About the Southern California Symposium:
Even for a place well-practiced at reinvention, Southern California faces an uncertain future. The climate and the demography have shifted. A deep transformation has reshaped the economy. The landscape itself is in flux as we reimagine where we live and how we move.
The USC Price Center for Social Innovation’s executive education program—the Southern California Symposium— challenges local leaders to think deeply and collaboratively about the region’s future and to develop long-term solutions. The Symposium is emerging as an important venue for deliberation and innovation, its alumni serving as an interconnected and diverse cohort of change makers.
The participants, 20-25 in all each year, are selected from public service, politics, business, the arts, philanthropy and NGOs to represent a variety of interests, geographies, talents and experiences. Students bring issues they grapple with in their civic and professional lives to the Symposium and collaborate in the search for solutions. Upon successful completion of the program, students receive an Executive Education Certificate in Social Innovation from USC.
The Symposium meets for four weekend sessions from February to May, midday Friday through Saturday afternoon. Each session features interaction with a nationally recognized NGO leader or advocate. There are intimate exchanges with panels of local policy makers, and learning sessions with prominent scholars on housing, transportation, economic development and health care. In addition, students participate in an extended scenario-building exercise led by Spitfire Strategies. They learn social innovation strategies from top practitioners and receive communications coaching from The Goodman Center.
Between sessions, students’ engagement and learning continues online. Working in small groups, students undertake case studies with hands-on instruction by USC faculty. Presentations on those projects, which take on specific policy challenges, are featured at a fifth session, an evening event in early June that completes the program.
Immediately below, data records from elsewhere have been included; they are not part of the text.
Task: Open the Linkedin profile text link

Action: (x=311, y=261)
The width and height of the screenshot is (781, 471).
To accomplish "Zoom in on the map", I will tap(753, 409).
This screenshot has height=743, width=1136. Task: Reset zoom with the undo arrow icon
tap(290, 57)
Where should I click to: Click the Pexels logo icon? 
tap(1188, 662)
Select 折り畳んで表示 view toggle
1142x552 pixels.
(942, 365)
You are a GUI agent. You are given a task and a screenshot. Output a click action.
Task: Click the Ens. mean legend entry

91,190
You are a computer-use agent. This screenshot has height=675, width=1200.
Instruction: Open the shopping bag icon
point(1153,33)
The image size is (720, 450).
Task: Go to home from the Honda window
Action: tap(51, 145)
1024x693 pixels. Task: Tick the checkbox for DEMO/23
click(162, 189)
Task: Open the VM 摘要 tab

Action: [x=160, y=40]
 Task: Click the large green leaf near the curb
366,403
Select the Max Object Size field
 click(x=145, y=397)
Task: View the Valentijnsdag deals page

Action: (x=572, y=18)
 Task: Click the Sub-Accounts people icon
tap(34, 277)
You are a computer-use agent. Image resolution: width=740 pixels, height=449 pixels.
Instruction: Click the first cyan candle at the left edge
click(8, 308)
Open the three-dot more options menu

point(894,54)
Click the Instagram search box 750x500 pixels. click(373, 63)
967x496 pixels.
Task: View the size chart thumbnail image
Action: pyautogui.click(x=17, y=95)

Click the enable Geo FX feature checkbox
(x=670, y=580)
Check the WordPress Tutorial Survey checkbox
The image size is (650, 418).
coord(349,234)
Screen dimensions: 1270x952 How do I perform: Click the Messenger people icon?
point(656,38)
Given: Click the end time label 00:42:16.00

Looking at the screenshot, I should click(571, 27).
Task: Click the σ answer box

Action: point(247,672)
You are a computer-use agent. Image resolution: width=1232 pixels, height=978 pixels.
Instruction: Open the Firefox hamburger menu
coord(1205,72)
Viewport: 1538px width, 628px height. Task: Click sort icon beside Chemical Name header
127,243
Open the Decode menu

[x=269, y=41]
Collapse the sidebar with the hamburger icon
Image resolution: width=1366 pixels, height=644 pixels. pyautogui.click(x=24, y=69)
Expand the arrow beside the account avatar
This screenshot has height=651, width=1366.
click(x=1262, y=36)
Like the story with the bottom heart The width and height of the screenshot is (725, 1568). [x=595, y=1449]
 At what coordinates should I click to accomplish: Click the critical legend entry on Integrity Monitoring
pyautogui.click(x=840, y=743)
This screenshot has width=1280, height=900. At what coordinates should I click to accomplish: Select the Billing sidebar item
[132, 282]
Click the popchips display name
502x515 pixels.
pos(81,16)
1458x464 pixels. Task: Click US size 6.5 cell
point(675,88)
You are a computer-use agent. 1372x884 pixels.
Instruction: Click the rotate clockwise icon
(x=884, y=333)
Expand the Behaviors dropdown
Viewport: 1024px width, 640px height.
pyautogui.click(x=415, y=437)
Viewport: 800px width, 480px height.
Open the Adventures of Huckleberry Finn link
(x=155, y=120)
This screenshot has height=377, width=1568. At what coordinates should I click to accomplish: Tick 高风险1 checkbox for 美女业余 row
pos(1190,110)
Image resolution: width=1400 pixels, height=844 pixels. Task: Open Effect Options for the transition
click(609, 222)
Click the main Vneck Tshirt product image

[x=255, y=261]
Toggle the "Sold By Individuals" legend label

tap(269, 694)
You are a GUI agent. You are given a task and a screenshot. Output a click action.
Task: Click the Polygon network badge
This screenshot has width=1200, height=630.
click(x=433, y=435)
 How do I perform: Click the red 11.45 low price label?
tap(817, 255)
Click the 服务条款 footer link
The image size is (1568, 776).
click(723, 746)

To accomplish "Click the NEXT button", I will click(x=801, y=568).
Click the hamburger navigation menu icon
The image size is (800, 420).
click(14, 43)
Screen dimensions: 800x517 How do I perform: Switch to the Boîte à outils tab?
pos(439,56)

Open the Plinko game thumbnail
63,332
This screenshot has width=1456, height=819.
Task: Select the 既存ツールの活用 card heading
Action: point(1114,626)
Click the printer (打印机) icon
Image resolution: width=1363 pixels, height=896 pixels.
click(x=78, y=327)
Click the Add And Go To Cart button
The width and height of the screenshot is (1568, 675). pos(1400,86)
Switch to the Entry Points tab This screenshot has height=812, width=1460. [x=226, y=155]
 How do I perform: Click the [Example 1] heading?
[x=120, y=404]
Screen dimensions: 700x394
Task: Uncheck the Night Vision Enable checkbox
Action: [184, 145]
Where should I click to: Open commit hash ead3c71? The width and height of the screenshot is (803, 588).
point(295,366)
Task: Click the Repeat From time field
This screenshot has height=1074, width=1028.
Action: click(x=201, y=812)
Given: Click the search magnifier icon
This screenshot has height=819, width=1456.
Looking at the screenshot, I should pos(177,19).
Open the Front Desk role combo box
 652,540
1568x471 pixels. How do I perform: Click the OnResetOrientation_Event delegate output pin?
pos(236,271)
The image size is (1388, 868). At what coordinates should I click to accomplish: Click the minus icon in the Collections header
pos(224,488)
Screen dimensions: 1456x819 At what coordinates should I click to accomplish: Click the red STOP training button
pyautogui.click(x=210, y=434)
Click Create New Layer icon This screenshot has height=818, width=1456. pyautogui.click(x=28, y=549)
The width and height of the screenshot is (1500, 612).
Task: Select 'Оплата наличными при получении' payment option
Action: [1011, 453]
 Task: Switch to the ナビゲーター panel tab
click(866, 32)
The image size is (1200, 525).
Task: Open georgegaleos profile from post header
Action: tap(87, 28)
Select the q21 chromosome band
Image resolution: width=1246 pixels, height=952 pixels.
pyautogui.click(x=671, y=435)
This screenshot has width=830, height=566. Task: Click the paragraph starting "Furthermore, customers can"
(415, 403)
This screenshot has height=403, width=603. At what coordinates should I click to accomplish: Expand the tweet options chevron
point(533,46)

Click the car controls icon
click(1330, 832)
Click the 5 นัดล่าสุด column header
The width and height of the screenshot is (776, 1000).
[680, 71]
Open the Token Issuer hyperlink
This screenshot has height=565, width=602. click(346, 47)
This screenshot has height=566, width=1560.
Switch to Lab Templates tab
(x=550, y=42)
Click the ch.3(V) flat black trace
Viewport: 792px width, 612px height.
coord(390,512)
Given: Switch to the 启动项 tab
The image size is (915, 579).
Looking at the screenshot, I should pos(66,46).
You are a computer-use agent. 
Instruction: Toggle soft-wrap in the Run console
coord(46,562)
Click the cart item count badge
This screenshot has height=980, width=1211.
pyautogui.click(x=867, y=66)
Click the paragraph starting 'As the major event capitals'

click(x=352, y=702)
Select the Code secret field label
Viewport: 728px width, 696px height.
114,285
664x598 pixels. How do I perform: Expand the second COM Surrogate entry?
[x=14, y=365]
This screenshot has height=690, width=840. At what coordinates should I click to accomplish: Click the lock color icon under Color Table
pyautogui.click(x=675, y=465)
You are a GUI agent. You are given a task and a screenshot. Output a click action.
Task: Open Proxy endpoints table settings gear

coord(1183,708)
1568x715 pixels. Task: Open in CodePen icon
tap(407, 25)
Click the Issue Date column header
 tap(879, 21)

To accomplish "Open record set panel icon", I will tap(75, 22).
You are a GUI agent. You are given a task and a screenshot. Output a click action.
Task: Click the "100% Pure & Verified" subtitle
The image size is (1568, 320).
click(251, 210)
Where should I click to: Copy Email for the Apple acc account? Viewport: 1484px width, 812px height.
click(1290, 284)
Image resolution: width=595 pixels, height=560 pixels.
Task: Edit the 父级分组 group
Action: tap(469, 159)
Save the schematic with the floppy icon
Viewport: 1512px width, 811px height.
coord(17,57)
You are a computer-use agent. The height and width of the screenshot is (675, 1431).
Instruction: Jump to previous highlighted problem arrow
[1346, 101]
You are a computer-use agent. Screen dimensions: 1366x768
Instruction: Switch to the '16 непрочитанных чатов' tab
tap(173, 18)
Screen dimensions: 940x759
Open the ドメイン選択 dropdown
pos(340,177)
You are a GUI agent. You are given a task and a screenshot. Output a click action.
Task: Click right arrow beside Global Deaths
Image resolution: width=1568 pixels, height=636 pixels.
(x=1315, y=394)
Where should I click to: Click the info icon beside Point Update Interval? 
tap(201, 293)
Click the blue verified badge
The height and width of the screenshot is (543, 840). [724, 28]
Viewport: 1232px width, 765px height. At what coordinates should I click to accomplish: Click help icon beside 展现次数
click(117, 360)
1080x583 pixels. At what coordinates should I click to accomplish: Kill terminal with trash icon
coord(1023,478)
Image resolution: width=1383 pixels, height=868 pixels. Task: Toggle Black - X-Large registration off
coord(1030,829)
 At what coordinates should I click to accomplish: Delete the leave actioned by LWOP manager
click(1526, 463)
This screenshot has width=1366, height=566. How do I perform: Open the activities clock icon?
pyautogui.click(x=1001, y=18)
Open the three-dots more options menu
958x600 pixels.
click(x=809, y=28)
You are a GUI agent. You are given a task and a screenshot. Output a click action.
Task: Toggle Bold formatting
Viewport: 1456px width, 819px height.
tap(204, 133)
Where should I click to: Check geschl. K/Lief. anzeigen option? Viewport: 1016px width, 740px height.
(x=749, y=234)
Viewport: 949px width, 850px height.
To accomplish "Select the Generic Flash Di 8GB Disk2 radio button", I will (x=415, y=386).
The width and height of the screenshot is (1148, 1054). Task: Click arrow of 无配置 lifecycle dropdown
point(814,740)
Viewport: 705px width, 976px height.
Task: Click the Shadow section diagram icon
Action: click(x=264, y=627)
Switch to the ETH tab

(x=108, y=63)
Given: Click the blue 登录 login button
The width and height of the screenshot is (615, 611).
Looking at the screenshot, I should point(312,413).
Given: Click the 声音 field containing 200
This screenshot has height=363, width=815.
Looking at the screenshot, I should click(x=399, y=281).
The Southern California Symposium emphasizes a search for solutions that draw together the public, private and NGO sectors and that aim for scalability and sustainability through social innovation and social entrepreneurship. At the heart of our approach is a conviction that transformational change should benefit society at large, rather than individual segments or individuals, and that such change occurs by challenging assumptions, equilibria and structures that are too often taken for granted.